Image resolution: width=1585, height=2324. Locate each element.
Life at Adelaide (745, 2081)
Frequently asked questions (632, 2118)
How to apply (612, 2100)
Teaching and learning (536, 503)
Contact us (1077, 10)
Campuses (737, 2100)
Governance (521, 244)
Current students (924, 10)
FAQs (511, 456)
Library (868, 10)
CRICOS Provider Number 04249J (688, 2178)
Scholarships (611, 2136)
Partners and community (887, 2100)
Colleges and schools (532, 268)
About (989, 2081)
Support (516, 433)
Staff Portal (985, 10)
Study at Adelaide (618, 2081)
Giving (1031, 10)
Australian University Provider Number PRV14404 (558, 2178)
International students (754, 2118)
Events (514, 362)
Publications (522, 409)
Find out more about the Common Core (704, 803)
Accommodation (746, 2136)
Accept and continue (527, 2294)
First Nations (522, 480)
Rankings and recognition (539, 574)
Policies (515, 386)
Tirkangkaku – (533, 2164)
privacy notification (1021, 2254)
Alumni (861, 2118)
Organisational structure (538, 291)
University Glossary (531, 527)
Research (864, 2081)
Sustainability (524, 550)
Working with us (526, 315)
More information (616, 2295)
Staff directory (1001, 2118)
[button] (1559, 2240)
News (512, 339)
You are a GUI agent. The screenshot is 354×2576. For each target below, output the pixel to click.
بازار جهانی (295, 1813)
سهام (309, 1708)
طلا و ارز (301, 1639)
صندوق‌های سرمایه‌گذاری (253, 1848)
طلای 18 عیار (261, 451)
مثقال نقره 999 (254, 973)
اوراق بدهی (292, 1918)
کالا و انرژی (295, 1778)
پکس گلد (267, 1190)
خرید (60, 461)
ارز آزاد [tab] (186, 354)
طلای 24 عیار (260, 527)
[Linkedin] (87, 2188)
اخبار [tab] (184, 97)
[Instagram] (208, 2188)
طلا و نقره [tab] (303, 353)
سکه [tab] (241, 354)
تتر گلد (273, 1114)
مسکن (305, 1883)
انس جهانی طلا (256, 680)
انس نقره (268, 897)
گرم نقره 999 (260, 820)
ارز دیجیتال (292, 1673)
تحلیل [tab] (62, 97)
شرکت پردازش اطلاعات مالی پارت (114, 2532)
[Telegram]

* _Task goal_:
Each record needs to be given again exactly.

* _Your solution_:
Image resolution: width=1585, height=2324. Locate each element.
Life at Adelaide (745, 2081)
Frequently asked questions (632, 2118)
How to apply (612, 2100)
Teaching and learning (536, 503)
Contact us (1077, 10)
Campuses (737, 2100)
Governance (521, 244)
Current students (924, 10)
FAQs (511, 456)
Library (868, 10)
CRICOS Provider Number 04249J (688, 2178)
Scholarships (611, 2136)
Partners and community (887, 2100)
Colleges and schools (532, 268)
About (989, 2081)
Support (516, 433)
Staff Portal (985, 10)
Study at Adelaide (618, 2081)
Giving (1031, 10)
Australian University Provider Number PRV14404 (558, 2178)
International students (754, 2118)
Events (514, 362)
Publications (522, 409)
Find out more about the Common Core (704, 803)
Accommodation (746, 2136)
Accept and continue (527, 2294)
First Nations (522, 480)
Rankings and recognition (539, 574)
Policies (515, 386)
Tirkangkaku – (533, 2164)
privacy notification (1021, 2254)
Alumni (861, 2118)
Organisational structure (538, 291)
University Glossary (531, 527)
Research (864, 2081)
Sustainability (524, 550)
Working with us (526, 315)
More information (616, 2295)
Staff directory (1001, 2118)
[button] (1559, 2240)
News (512, 339)
You are a GUI agent. The screenshot is 354×2576. For each target below, output the pixel to click.
بازار جهانی (295, 1813)
سهام (309, 1708)
طلا و ارز (301, 1639)
صندوق‌های سرمایه‌گذاری (253, 1848)
طلای 18 عیار (261, 451)
مثقال نقره 999 (254, 973)
اوراق بدهی (292, 1918)
کالا و انرژی (295, 1778)
پکس گلد (267, 1190)
خرید (60, 461)
ارز آزاد [tab] (186, 354)
طلای 24 عیار (260, 527)
[Linkedin] (87, 2188)
اخبار [tab] (184, 97)
[Instagram] (208, 2188)
طلا و نقره [tab] (303, 353)
سکه [tab] (241, 354)
تتر گلد (273, 1114)
مسکن (305, 1883)
انس جهانی طلا (256, 680)
انس نقره (268, 897)
گرم نقره 999 (260, 820)
ارز دیجیتال (292, 1673)
تحلیل [tab] (62, 97)
شرکت پردازش اطلاعات مالی پارت (114, 2532)
[Telegram]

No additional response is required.